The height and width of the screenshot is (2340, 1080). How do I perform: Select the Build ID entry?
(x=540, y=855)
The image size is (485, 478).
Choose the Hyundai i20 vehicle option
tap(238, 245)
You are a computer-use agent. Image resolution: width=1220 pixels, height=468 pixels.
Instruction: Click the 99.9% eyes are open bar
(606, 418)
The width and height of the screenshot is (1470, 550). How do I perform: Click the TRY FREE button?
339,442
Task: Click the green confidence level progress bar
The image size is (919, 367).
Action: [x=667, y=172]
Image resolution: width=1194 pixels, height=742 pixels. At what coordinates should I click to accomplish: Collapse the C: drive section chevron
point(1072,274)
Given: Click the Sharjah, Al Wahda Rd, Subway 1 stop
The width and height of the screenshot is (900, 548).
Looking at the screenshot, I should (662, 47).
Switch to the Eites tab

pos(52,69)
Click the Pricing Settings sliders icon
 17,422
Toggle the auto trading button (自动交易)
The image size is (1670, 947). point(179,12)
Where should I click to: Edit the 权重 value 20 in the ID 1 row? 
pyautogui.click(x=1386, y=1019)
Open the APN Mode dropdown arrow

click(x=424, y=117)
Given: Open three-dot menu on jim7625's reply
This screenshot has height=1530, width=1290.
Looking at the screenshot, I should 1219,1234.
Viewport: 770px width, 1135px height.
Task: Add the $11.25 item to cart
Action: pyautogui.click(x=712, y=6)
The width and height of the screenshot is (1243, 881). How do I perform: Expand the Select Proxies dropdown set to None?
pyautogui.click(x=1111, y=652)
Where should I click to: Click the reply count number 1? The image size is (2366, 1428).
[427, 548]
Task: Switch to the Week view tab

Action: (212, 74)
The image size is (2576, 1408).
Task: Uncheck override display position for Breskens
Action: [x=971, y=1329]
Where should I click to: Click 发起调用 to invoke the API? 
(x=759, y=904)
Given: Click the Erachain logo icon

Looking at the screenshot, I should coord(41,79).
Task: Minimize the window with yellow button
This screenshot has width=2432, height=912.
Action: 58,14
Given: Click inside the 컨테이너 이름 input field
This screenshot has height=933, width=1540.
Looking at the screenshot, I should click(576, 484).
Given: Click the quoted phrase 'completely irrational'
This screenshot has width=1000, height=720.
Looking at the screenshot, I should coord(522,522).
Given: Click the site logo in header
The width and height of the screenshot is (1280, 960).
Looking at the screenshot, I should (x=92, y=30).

----------------

TASK TO COMPLETE
Reproduce verbatim the lines from the first line of the records through the line containing "click(x=424, y=117)", both ends included.

OUTPUT OF THE TASK
The height and width of the screenshot is (2340, 1080). How do I perform: Select the Build ID entry?
(x=540, y=855)
The image size is (485, 478).
Choose the Hyundai i20 vehicle option
tap(238, 245)
You are a computer-use agent. Image resolution: width=1220 pixels, height=468 pixels.
Instruction: Click the 99.9% eyes are open bar
(606, 418)
The width and height of the screenshot is (1470, 550). How do I perform: Click the TRY FREE button?
339,442
Task: Click the green confidence level progress bar
The image size is (919, 367).
Action: [x=667, y=172]
Image resolution: width=1194 pixels, height=742 pixels. At what coordinates should I click to accomplish: Collapse the C: drive section chevron
point(1072,274)
Given: Click the Sharjah, Al Wahda Rd, Subway 1 stop
The width and height of the screenshot is (900, 548).
Looking at the screenshot, I should (662, 47).
Switch to the Eites tab

pos(52,69)
Click the Pricing Settings sliders icon
 17,422
Toggle the auto trading button (自动交易)
The image size is (1670, 947). point(179,12)
Where should I click to: Edit the 权重 value 20 in the ID 1 row? 
pyautogui.click(x=1386, y=1019)
Open the APN Mode dropdown arrow

click(x=424, y=117)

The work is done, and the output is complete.